[[ The records open ]]

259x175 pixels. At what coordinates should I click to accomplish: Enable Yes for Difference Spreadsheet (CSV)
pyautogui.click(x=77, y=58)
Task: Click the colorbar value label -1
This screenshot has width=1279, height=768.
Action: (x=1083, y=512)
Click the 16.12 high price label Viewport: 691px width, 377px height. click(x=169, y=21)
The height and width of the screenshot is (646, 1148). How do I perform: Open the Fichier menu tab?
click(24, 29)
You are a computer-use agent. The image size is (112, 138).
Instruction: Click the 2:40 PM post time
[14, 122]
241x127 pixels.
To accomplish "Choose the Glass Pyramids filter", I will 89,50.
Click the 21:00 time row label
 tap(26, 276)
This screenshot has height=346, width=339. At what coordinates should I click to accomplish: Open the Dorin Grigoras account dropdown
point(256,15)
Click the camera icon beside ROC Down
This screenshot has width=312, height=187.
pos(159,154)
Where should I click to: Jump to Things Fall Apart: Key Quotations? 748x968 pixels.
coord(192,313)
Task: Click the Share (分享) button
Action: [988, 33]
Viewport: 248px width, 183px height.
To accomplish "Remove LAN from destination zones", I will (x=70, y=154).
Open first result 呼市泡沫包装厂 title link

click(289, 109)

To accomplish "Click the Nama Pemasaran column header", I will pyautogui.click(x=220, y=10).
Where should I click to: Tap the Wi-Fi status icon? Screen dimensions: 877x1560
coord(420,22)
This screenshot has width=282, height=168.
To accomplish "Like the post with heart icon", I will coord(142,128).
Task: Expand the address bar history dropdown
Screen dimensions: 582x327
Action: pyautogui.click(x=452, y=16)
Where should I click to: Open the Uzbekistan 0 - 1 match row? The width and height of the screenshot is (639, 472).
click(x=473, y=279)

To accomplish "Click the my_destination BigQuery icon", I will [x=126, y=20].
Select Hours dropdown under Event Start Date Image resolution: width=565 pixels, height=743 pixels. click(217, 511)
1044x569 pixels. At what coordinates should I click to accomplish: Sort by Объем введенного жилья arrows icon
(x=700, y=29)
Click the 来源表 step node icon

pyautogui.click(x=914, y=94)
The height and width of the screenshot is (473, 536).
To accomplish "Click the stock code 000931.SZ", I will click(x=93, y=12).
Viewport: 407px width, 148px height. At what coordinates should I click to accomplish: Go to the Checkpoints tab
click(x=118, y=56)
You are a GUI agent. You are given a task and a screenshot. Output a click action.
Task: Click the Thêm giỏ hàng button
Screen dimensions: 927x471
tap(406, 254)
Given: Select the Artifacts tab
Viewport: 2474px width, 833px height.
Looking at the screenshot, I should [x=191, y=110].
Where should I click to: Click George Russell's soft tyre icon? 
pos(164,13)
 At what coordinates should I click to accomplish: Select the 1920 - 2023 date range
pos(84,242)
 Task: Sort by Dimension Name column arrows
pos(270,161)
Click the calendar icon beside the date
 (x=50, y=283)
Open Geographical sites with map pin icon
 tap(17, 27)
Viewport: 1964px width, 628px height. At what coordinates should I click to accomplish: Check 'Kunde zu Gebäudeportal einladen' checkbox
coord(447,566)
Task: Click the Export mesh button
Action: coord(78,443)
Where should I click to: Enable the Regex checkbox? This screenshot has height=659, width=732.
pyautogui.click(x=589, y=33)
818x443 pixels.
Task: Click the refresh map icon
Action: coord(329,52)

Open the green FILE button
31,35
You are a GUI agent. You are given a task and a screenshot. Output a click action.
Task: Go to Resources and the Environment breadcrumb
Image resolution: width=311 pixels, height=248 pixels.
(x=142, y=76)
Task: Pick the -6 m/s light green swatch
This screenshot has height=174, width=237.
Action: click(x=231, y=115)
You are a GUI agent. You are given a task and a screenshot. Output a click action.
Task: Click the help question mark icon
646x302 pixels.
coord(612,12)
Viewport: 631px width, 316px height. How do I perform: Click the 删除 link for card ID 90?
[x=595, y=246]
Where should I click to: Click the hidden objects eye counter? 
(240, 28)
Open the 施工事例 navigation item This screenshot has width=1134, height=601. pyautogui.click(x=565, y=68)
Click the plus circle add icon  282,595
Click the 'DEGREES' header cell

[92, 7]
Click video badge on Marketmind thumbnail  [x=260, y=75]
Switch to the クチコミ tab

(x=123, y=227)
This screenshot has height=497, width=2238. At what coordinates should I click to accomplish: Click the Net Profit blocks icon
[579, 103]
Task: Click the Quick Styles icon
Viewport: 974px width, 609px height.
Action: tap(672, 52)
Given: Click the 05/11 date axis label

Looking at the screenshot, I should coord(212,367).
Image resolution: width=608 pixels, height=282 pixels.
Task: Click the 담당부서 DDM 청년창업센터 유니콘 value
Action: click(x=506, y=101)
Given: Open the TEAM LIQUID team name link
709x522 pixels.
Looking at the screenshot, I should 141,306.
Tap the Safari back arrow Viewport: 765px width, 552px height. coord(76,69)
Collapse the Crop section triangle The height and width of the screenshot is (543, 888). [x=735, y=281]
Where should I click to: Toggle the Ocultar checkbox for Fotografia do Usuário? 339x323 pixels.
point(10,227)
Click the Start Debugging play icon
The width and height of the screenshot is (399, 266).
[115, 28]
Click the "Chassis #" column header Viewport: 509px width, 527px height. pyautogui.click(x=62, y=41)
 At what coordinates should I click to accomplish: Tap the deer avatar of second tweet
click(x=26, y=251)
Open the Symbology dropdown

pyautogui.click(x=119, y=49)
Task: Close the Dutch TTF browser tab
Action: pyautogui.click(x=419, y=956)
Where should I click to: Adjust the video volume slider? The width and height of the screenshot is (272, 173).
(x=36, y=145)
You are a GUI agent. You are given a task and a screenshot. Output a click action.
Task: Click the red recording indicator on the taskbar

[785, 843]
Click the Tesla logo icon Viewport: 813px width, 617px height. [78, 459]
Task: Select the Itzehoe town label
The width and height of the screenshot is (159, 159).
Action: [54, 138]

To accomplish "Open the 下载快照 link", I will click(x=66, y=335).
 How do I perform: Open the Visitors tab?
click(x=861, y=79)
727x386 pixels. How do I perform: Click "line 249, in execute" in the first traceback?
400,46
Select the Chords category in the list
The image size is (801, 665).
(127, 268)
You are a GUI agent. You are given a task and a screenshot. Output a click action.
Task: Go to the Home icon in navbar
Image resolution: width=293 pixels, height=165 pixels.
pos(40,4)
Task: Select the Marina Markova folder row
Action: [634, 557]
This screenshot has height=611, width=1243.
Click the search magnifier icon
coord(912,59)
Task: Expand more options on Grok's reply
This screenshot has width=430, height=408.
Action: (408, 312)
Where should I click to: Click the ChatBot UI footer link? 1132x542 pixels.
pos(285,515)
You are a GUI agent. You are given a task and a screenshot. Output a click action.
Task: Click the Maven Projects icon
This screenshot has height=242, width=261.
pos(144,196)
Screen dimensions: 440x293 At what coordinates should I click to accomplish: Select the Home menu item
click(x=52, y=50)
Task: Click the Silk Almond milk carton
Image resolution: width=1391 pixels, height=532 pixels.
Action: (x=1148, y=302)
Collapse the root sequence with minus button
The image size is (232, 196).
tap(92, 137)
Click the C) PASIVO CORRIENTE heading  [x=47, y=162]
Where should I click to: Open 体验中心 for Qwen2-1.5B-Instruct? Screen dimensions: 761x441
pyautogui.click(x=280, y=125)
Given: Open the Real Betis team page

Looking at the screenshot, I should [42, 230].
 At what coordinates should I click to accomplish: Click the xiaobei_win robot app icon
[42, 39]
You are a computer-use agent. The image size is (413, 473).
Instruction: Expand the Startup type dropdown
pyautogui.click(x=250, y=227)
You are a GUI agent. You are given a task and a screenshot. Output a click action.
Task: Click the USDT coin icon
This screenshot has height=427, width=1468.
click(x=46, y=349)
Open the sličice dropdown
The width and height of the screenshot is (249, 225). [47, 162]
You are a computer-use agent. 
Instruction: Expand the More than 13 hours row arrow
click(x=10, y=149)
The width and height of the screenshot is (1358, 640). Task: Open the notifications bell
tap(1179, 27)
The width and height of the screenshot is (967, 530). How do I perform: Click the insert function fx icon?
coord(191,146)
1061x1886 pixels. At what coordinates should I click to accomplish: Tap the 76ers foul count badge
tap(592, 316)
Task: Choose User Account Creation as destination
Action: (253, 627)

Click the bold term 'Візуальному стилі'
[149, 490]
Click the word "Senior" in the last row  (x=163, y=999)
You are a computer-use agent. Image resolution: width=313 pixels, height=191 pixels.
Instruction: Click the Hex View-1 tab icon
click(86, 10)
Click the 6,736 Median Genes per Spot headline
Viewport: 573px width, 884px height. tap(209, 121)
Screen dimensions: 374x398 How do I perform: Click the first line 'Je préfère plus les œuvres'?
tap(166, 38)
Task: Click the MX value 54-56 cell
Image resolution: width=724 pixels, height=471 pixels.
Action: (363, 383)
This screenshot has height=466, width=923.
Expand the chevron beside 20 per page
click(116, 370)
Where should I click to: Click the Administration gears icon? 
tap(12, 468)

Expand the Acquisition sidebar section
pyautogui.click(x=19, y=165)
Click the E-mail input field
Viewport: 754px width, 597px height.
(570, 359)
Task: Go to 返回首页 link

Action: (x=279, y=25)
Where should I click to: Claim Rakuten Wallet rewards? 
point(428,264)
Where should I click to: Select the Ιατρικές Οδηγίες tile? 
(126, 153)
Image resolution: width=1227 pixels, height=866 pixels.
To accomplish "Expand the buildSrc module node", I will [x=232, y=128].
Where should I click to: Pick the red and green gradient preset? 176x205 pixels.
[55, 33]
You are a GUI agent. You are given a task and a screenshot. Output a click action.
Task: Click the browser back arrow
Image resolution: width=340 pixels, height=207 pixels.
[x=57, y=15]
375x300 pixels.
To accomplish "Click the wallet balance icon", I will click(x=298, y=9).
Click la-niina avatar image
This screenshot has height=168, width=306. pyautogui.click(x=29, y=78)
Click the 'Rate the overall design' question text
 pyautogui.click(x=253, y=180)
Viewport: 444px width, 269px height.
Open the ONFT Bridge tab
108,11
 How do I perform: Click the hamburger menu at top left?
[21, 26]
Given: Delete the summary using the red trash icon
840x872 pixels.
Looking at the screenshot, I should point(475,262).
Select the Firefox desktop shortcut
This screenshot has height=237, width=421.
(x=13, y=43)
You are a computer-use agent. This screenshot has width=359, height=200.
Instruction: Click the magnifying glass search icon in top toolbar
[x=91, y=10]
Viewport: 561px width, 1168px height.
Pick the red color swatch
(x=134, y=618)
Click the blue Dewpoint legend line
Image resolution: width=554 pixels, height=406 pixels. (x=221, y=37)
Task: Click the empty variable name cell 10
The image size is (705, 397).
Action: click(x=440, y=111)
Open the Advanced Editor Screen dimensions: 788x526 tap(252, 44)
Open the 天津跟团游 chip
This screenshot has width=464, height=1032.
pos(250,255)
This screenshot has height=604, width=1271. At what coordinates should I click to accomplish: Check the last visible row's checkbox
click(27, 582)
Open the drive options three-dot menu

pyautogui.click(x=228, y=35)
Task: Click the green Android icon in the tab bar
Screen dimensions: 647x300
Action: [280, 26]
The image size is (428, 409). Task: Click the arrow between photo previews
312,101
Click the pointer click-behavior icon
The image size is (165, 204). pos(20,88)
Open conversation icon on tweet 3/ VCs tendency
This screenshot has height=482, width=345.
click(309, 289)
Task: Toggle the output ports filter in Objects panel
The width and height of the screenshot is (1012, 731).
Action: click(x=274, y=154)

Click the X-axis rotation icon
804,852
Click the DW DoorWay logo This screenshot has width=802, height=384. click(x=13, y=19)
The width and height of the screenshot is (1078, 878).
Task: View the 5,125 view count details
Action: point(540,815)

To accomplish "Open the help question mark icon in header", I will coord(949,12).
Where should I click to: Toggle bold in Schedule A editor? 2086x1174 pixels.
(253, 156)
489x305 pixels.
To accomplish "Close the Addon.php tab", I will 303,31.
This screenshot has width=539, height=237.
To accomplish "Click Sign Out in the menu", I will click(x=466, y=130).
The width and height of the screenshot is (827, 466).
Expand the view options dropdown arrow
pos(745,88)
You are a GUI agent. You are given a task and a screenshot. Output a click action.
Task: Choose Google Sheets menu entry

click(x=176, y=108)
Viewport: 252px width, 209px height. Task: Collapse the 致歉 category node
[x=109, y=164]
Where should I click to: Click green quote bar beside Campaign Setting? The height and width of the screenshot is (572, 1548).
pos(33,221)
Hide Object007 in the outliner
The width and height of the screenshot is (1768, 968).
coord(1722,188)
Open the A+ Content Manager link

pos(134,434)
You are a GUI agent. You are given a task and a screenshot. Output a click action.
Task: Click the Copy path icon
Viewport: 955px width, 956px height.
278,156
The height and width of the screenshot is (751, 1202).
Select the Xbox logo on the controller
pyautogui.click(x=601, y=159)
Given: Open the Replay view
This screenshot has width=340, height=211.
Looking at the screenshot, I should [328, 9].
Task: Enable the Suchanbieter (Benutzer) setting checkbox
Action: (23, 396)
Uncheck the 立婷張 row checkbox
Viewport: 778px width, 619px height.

[[ The records closed ]]

* Task directions: Look in the material above for the line with "Click the 16.12" and the line with "The height and width of the screenshot is (473, 536).", and transcribe exactly those lines and all lines between them, nothing more.

* Result of this task:
Click the 16.12 high price label Viewport: 691px width, 377px height. click(x=169, y=21)
The height and width of the screenshot is (646, 1148). How do I perform: Open the Fichier menu tab?
click(24, 29)
You are a computer-use agent. The image size is (112, 138).
Instruction: Click the 2:40 PM post time
[14, 122]
241x127 pixels.
To accomplish "Choose the Glass Pyramids filter", I will 89,50.
Click the 21:00 time row label
 tap(26, 276)
This screenshot has height=346, width=339. At what coordinates should I click to accomplish: Open the Dorin Grigoras account dropdown
point(256,15)
Click the camera icon beside ROC Down
This screenshot has width=312, height=187.
pos(159,154)
Where should I click to: Jump to Things Fall Apart: Key Quotations? 748x968 pixels.
coord(192,313)
Task: Click the Share (分享) button
Action: [988, 33]
Viewport: 248px width, 183px height.
To accomplish "Remove LAN from destination zones", I will (x=70, y=154).
Open first result 呼市泡沫包装厂 title link

click(289, 109)

To accomplish "Click the Nama Pemasaran column header", I will pyautogui.click(x=220, y=10).
Where should I click to: Tap the Wi-Fi status icon? Screen dimensions: 877x1560
coord(420,22)
This screenshot has width=282, height=168.
To accomplish "Like the post with heart icon", I will coord(142,128).
Task: Expand the address bar history dropdown
Screen dimensions: 582x327
Action: pyautogui.click(x=452, y=16)
Where should I click to: Open the Uzbekistan 0 - 1 match row? The width and height of the screenshot is (639, 472).
click(x=473, y=279)

To accomplish "Click the my_destination BigQuery icon", I will [x=126, y=20].
Select Hours dropdown under Event Start Date Image resolution: width=565 pixels, height=743 pixels. click(217, 511)
1044x569 pixels. At what coordinates should I click to accomplish: Sort by Объем введенного жилья arrows icon
(x=700, y=29)
Click the 来源表 step node icon

pyautogui.click(x=914, y=94)
The height and width of the screenshot is (473, 536).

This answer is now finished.